(Records from a collection)

◆ ◆ ◆

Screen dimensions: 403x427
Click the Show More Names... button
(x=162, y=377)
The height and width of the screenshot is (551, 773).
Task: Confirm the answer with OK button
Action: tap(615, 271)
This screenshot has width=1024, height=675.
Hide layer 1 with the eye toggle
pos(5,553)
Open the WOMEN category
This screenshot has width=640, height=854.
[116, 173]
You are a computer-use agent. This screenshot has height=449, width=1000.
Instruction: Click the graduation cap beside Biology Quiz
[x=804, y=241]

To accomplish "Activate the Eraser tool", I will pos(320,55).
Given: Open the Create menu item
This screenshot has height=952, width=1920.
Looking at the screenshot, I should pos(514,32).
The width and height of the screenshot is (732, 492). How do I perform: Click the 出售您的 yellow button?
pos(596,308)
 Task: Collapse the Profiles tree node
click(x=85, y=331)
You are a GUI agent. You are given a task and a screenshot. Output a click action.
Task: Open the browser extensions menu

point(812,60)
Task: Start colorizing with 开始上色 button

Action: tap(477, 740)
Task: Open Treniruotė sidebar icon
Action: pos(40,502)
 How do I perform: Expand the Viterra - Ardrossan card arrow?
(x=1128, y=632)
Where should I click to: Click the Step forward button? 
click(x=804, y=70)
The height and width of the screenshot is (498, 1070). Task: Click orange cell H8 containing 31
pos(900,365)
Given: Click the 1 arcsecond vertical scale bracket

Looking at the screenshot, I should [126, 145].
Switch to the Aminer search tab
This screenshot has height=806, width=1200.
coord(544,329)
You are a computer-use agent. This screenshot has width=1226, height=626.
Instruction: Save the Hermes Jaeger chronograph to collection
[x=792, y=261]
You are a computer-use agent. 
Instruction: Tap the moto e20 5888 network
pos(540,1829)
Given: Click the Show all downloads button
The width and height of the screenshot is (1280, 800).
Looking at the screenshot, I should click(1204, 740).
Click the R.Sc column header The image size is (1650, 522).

◆ ◆ ◆

→ How to complete this task: Your answer should be the data above, retyped exactly.

→ Answer for this exercise:
Screen dimensions: 403x427
Click the Show More Names... button
(x=162, y=377)
The height and width of the screenshot is (551, 773).
Task: Confirm the answer with OK button
Action: tap(615, 271)
This screenshot has width=1024, height=675.
Hide layer 1 with the eye toggle
pos(5,553)
Open the WOMEN category
This screenshot has width=640, height=854.
[116, 173]
You are a computer-use agent. This screenshot has height=449, width=1000.
Instruction: Click the graduation cap beside Biology Quiz
[x=804, y=241]

To accomplish "Activate the Eraser tool", I will pos(320,55).
Given: Open the Create menu item
This screenshot has height=952, width=1920.
Looking at the screenshot, I should pos(514,32).
The width and height of the screenshot is (732, 492). How do I perform: Click the 出售您的 yellow button?
pos(596,308)
 Task: Collapse the Profiles tree node
click(x=85, y=331)
You are a GUI agent. You are given a task and a screenshot. Output a click action.
Task: Open the browser extensions menu

point(812,60)
Task: Start colorizing with 开始上色 button

Action: tap(477, 740)
Task: Open Treniruotė sidebar icon
Action: pos(40,502)
 How do I perform: Expand the Viterra - Ardrossan card arrow?
(x=1128, y=632)
Where should I click to: Click the Step forward button? 
click(x=804, y=70)
The height and width of the screenshot is (498, 1070). Task: Click orange cell H8 containing 31
pos(900,365)
Given: Click the 1 arcsecond vertical scale bracket

Looking at the screenshot, I should [126, 145].
Switch to the Aminer search tab
This screenshot has height=806, width=1200.
coord(544,329)
You are a computer-use agent. This screenshot has width=1226, height=626.
Instruction: Save the Hermes Jaeger chronograph to collection
[x=792, y=261]
You are a computer-use agent. 
Instruction: Tap the moto e20 5888 network
pos(540,1829)
Given: Click the Show all downloads button
The width and height of the screenshot is (1280, 800).
Looking at the screenshot, I should click(1204, 740).
Click the R.Sc column header The image size is (1650, 522).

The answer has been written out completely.